— CONSIGNE A —
Résume le texte sur la Tunisie en deux phrases.
##### TEXTE SOURCE #####
L’Alliance Sécurité et Libertés (ASL), dont OMCT est membre, publie son cinquième rapport sur l’État de droit et l’état des libertés en Tunisie. Amorcé au lendemain du coup de force du Président Saïed le 25 juillet 2021, le travail de monitoring et d’analyse quantitative et qualitative mené par ASL revient dans cette cinquième édition sur les événements, décisions et réactions qui ont suivi le vote controversé de la nouvelle Constitution tunisienne le 25 juillet 2022.

Il y a plus d’un an et demi, le 25 juillet 2021, le Président Saïed activait en effet l’article 80 de la Constitution et instaurait un état d’exception. Cette date a marqué le début de son entreprise de démantèlement des institutions issues de la transition post-2011 : parlement gelé puis dissous, instances constitutionnelles dissoutes, pleins pouvoirs par décret, ratification d’une Constitution unilatéralement rédigée par Saïed et votée dans des conditions délétères…  

Le tableau que dresse ce bulletin laisse peu de doutes quant aux desseins autocratiques du Président Saïed et sa volonté de clore définitivement le chapitre de la transition démocratique en Tunisie. Il impose de manière unilatérale un projet politique aux contours flous mais assurément vertical, autoritaire et populiste.
##### LISTING FOURNI #####
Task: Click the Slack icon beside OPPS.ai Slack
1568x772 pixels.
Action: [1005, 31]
#####
##### LISTING FOURNI #####
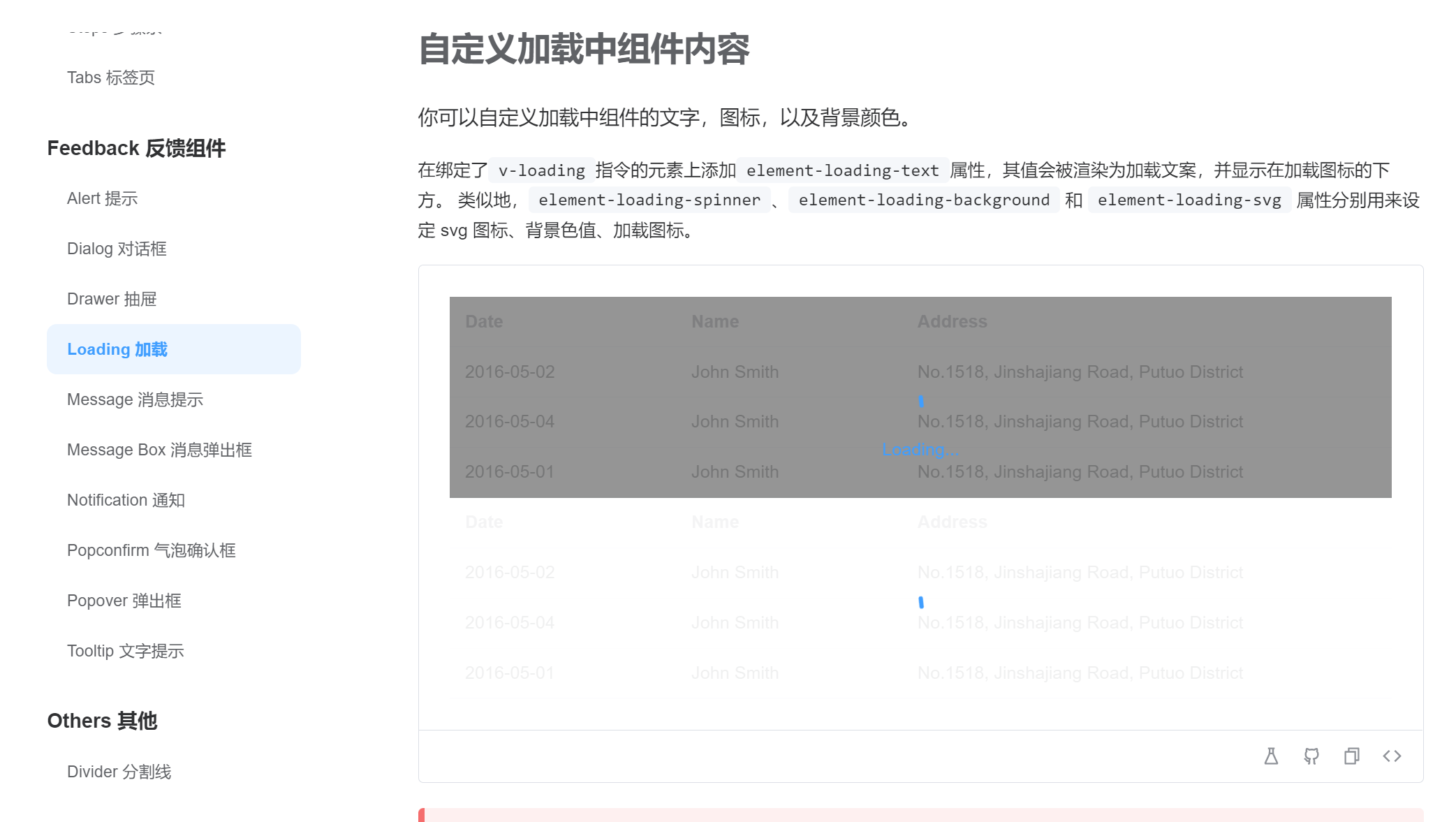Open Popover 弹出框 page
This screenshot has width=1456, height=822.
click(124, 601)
#####
##### LISTING FOURNI #####
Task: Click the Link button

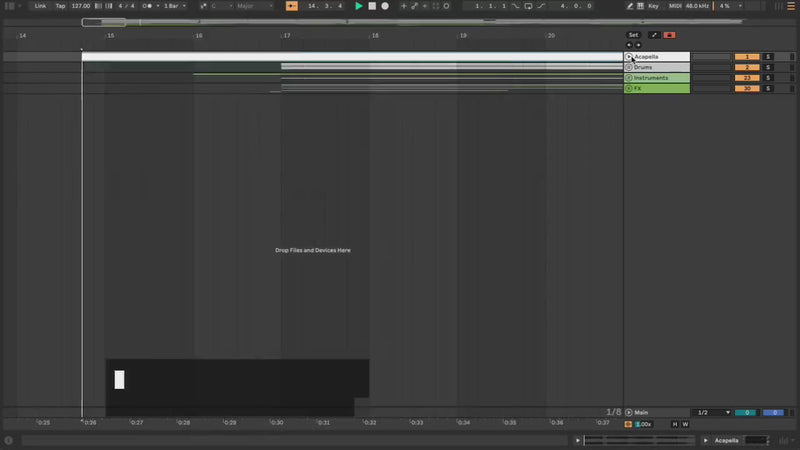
#####
— CONSIGNE B —
Mets sous forme de liste JSON de chaînes, une par ligne et sans les lignes vides, la partie du listing qui s'ouvre sur la ligne contenant "Open Popover 弹出框 page" et se ferme sur celle contenant "click(124, 601)". Laisse les images de côté.

— RÉPONSE ATTENDUE A —
L'Alliance Sécurité et Libertés, dont OMCT est membre, publie son cinquième rapport sur l'État de droit et l'état des libertés en Tunisie, consacré à ce qui a suivi le vote controversé de la nouvelle Constitution le 25 juillet 2022. Depuis l'état d'exception instauré le 25 juillet 2021, le Président Saïed démantèle les institutions issues de la transition post-2011, et le bulletin laisse peu de doutes sur ses desseins autocratiques.

— RÉPONSE ATTENDUE B —
[
  "Open Popover 弹出框 page",
  "This screenshot has width=1456, height=822.",
  "click(124, 601)"
]